More than 80% of the highest-emitting listed companies are failing to deliver emissions reductions aligned to the Paris Agreement’s 2C global warming limit, with many of them also failing to account for climate mitigation and risk strategies. EURACTIV’s media partner, edie.net, reports.
The Transition Pathway Initiative’s (TPI) annual report assessed 238 energy, industrial and transport companies on projected emissions intensity and found that just 18% (43 companies) are on course to deliver emission reductions that are aligned to climate science.
While this is a 2% improvement on last year’s benchmark, the oil and gas industry is lagging behind the rest of the sectors.
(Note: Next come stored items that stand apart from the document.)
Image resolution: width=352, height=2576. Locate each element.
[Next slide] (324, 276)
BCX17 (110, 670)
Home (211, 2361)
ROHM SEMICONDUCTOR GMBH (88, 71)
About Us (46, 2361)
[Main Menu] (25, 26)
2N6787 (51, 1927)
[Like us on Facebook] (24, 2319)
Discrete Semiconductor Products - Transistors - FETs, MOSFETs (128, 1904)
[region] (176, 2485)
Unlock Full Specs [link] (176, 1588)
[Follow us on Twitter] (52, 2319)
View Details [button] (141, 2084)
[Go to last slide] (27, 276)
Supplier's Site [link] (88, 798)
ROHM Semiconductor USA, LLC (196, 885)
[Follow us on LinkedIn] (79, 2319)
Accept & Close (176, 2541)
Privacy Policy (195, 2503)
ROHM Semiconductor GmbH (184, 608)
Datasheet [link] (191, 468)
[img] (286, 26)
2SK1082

The report found the electric utilities and paper companies that have set 2025 targets are reducing emissions intensity by an average of approximately 4% each year, a trajectory that would surpass targets set by businesses in those sectors.
However, steel and cement companies with 2025 targets in place are actually increasing emissions intensity, while the oil and gas sector is not reducing emissions fast enough to meet their targets.
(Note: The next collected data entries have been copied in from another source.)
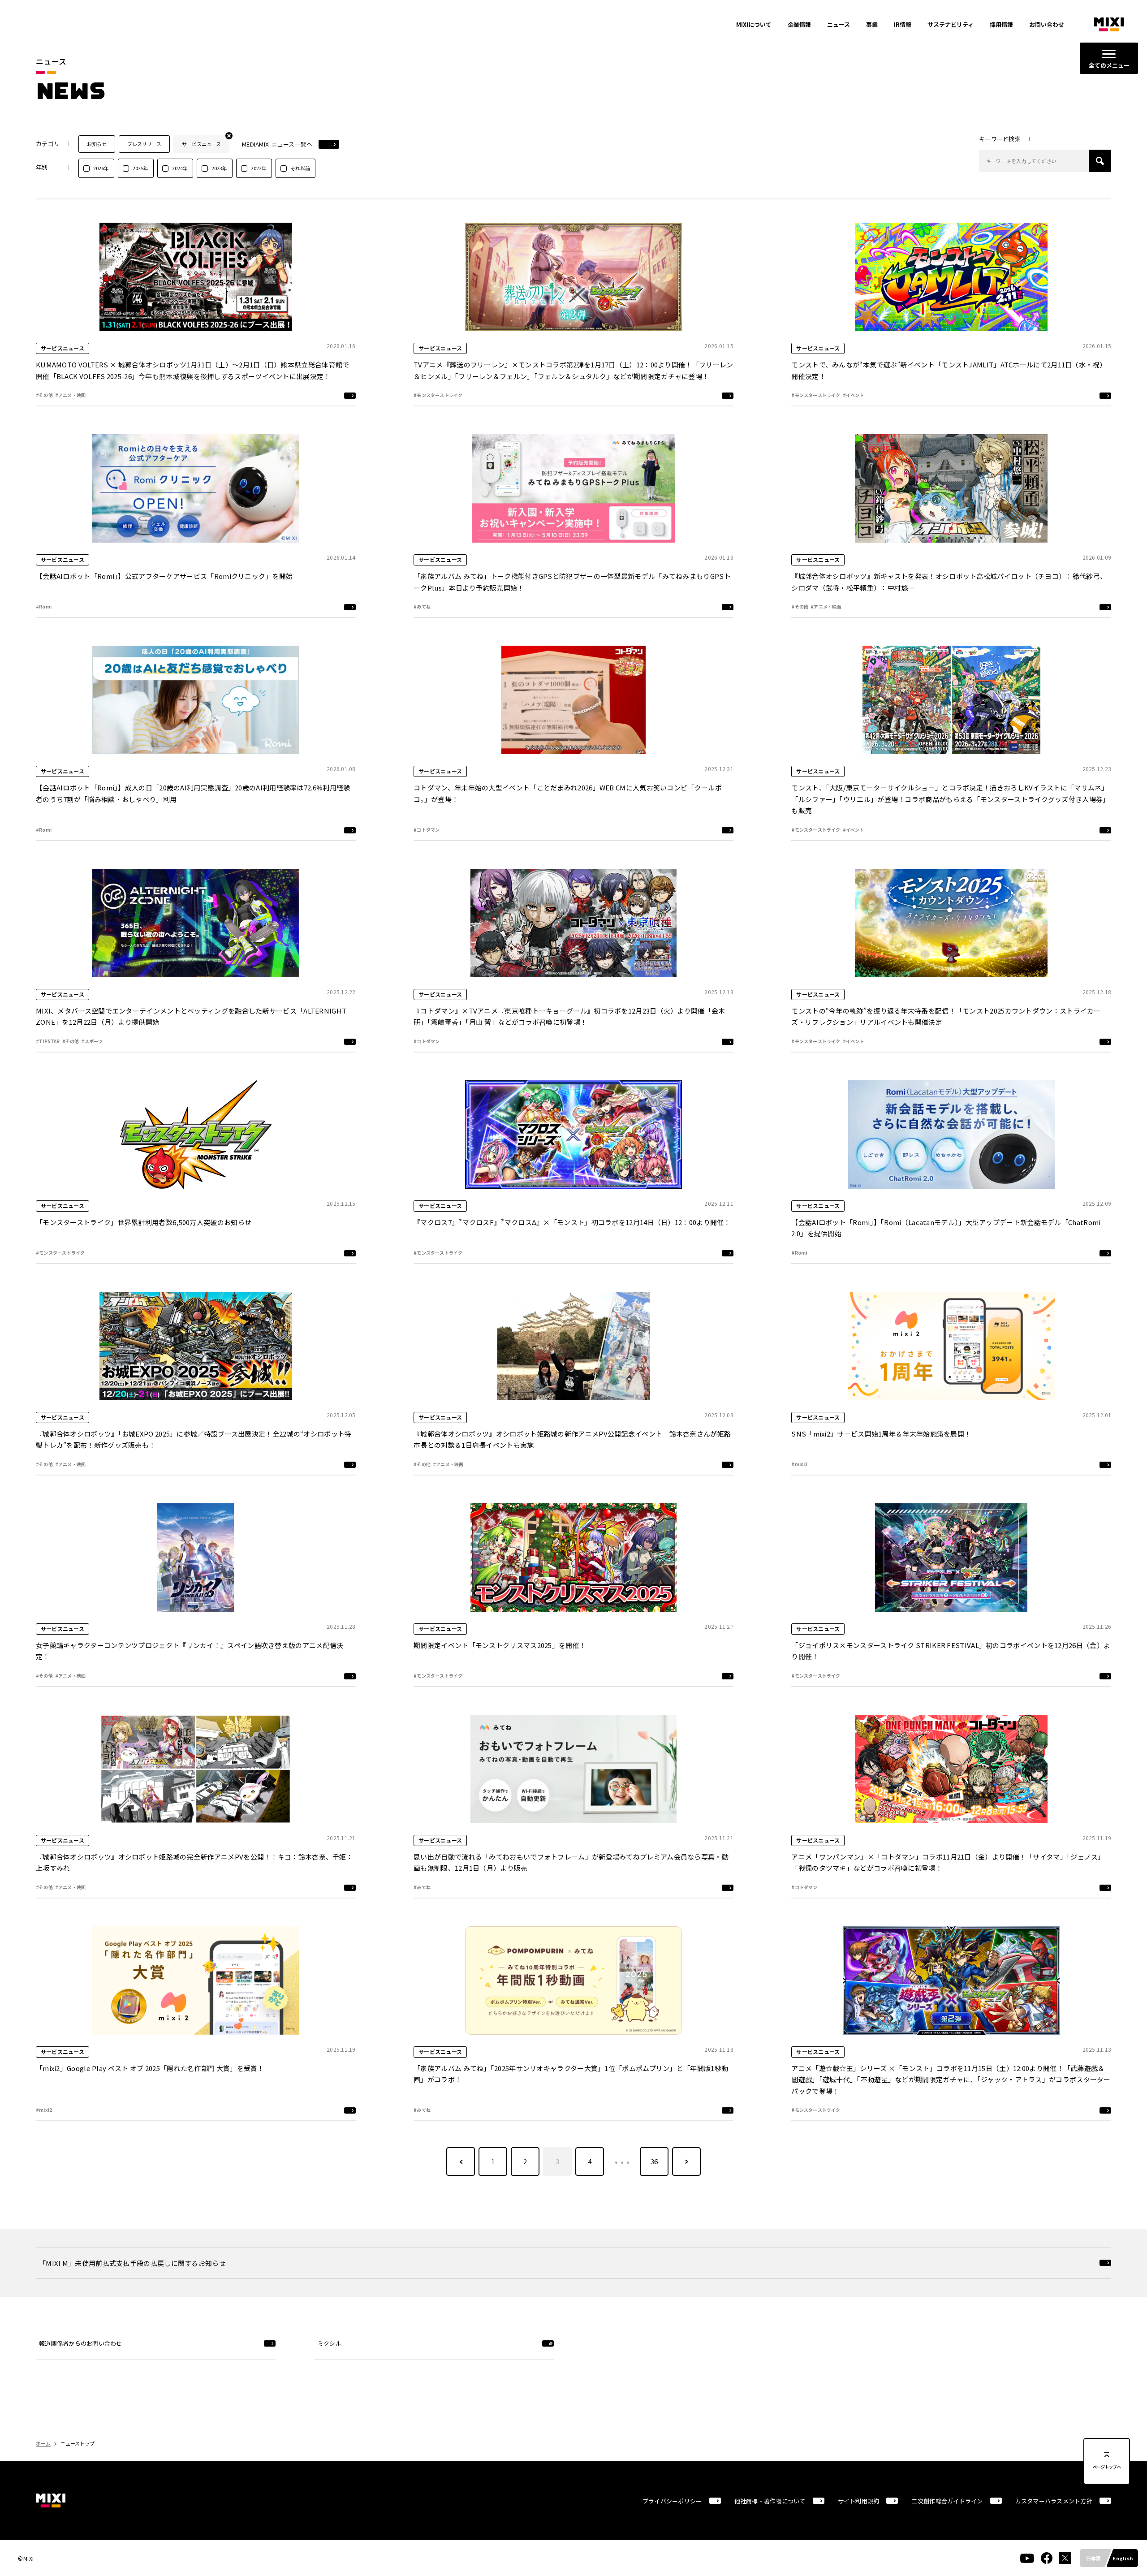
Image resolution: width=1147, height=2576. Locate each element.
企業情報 (799, 24)
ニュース (838, 24)
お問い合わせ (1046, 24)
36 (654, 2161)
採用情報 (1001, 24)
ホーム (43, 2443)
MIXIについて (754, 24)
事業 (872, 24)
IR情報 (902, 24)
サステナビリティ (950, 24)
TPI’s co-chair and chief responsible investment officer at Brunel Pension Partnership Faith Ward said: “The IEA has warned that, while carbon emissions will likely decline this year, in the medium term the coronavirus outbreak could slow down the low carbon transition, as green investments are put on hold by cash-strapped governments and businesses.
“It is therefore of deep concern that so few companies were on the right path before the virus struck. Investors must now use their influence to ensure that climate commitments are ramped up, not discarded in the face of short-term financial pressures.”
While companies like Daimler have set new emissions targets in the last year, the report found that heavy emitting companies in sectors like aluminium, steel and shipping are failing to disclose, or simply don’t have, emissions reduction data aligned to the Paris Agreement.
The report also found that 31% of the companies have disclosed an internal price on carbon and 26% have disclosed climate scenario analysis as recommended by the Task Force on Climate-related Financial Disclosures (TCFD). The recommendations from the body are currently publicly supported by more than 1,000 organisations globally.
Companies are performing slightly better on the governance of climate-related risks, with 62% of assessed firms satisfying a selection of 19 indicators of management quality. While seven companies including E.ON, Unilever, BHP Billiton and Equinor meet all the ranking criteria, 38% of companies were deemed “unprepared for the transition”.
Professor Simon Dietz, research lead for TPI and Professor of Environmental Policy at the LSE’s Grantham Research Institute on Climate Change and the Environment, said: “Our analysis shows that, not only have relatively few companies set emissions targets aligned with the Paris Agreement goals, not all of the companies that have done so are actually on track to meet those targets.
“Particularly in the cement, oil and gas and steel sectors, few companies are reducing their emissions fast enough to deliver their targets. In some cases, companies with targets actually saw their emissions intensity go up in recent years. This shows that investors must not only look at what targets companies have set, but also at what those companies are doing on the ground and in the boardroom to deliver them.”
Climate resilience is becoming a much more focal business consideration as the impacts of climate change become more profound. A group of 215 of the largest companies in the world risk collectively losing up to $1trn to climate impacts, with most of this risk set to hit within the next five years, CDP has found.
The increased impacts of climate change coupled with rapid growth of alternative proteins will put “billions of dollars at risk” in the meat sector, while the world’s largest oil and gas firms are also risking economic loss by failing to disclose climate-related data.